The film is told through the shifting perspectives of three family members: Kien, his younger brother Tai, and their father Zung. The Dragoun Market, once a sprawling hub for cross-border trade and later redeveloped into a shopping center, serves as a central backdrop, anchoring the story in a specific and rarely depicted chapter of recent Czech history.
The Prague Reporter described the film as “a heartfelt and quietly groundbreaking portrait of a community rarely seen onscreen,” noting that “a raw authenticity and genuine nostalgia for a very particular time and place bleed through the screen.”
Directed by Duong, who was born in Hanoi and emigrated to Czechia as a child, the film has been positioned by its creators as Czech cinema’s first “Viet-film,” reflecting stories told from within the Vietnamese diaspora rather than from an external perspective. Previous Czech films have touched on the Vietnamese experience, but rarely with this level of focus or intimacy.

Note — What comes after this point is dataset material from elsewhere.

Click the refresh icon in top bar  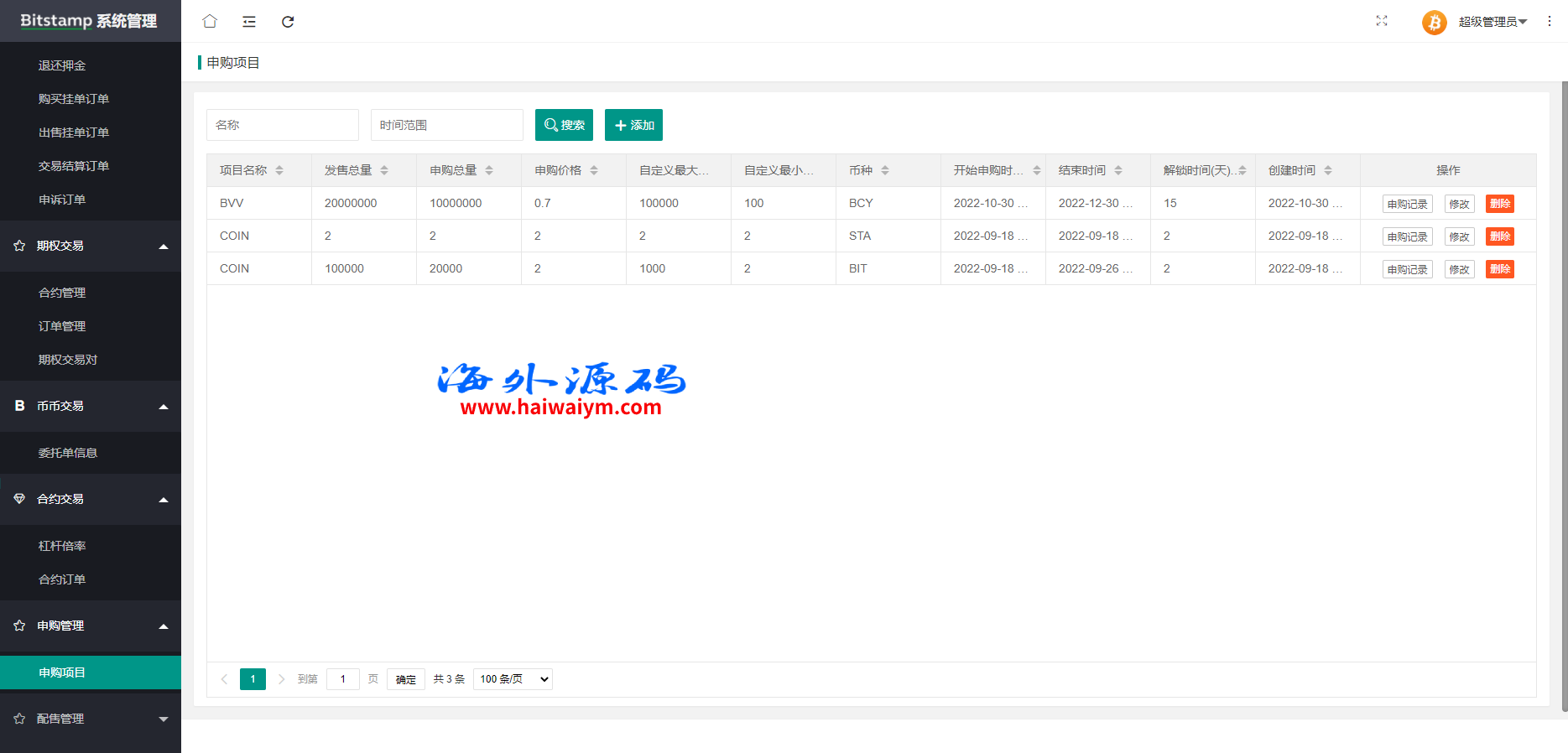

U.S. rollout and growing international interest
Reel Citrus plans a phased theatrical rollout in the United States, initially targeting cities with large Vietnamese and Asian American populations, including Los Angeles, San Francisco, Seattle, Austin, and New York. Additional markets will be added depending on audience response.

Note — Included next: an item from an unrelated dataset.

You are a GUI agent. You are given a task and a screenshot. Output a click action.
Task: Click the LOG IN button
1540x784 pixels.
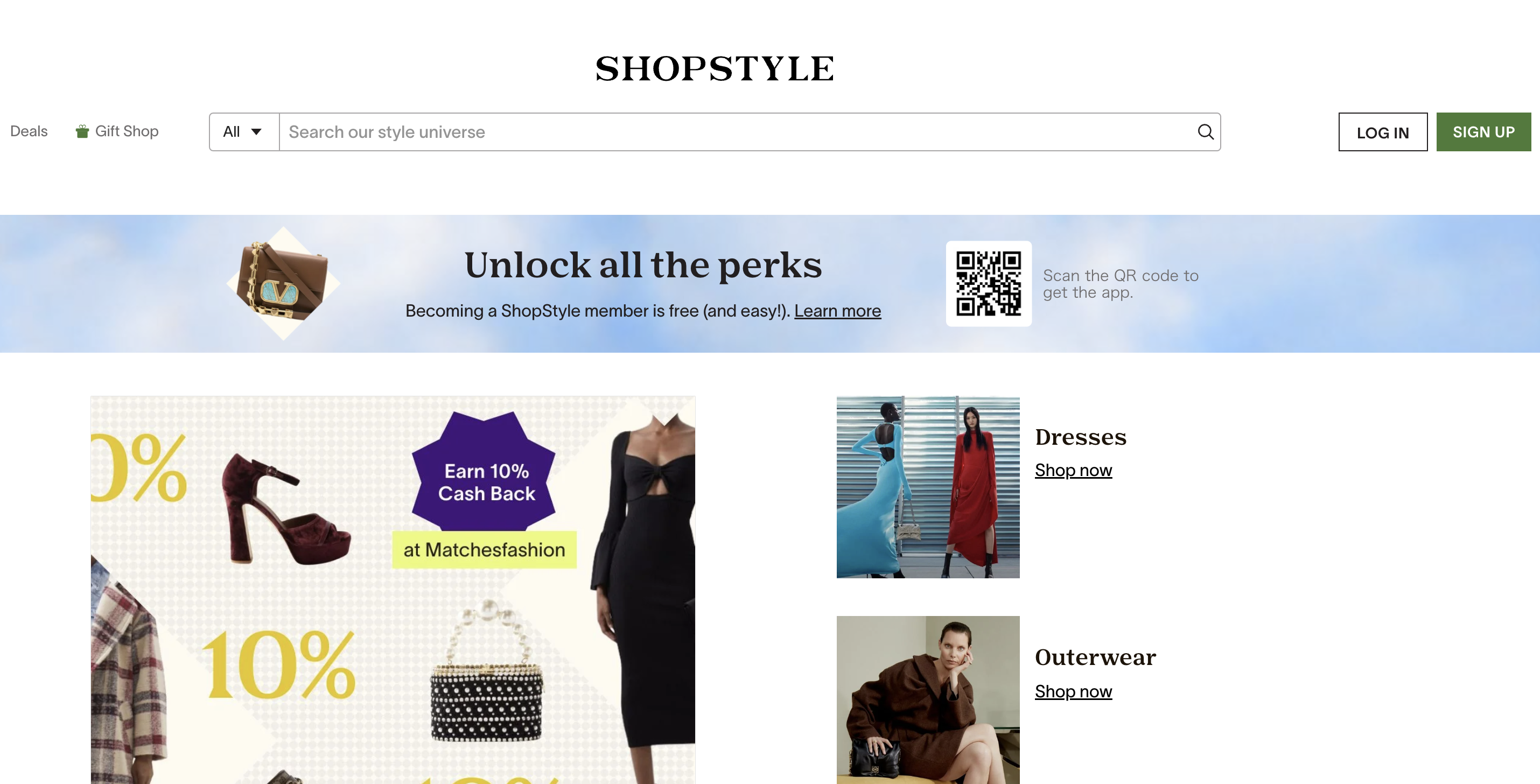[1383, 132]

The distributor is also partnering with the Czech Embassy and the Czech Film Center on special screenings in Washington, D.C., and New York, positioning the film within a broader cultural diplomacy context. Founded in 2025 by executive director Brittany Tran, Reel Citrus specializes in theatrical-first releases of Asian and diaspora-focused films, with an emphasis on younger and multicultural audiences.
For the Czech industry, the deal underscores the growing international interest in locally produced stories that reflect the country’s increasingly diverse social reality. The Vietnamese community is the third-largest minority group in Czechia and one of the largest Vietnamese diasporas in Europe, yet its experiences have remained largely absent from internationally distributed Czech films.
The film stars The Duong Bui as Kien, with Tien Tai To as his younger brother Tai, a performance that earned To a best actor award at Viet Film Fest 2025. Doan Hoang Anh rounds out the main cast as the family’s father, Zung. Shot by cinematographer Adam Mach, the film adopts a hazy, nostalgic visual style that reinforces its early-2000s setting.
With its U.S. release now secured, Summer School, 2001 is set to reach audiences far beyond Czech borders, extending the conversation around Czech-Vietnamese identity and immigrant life into an international context.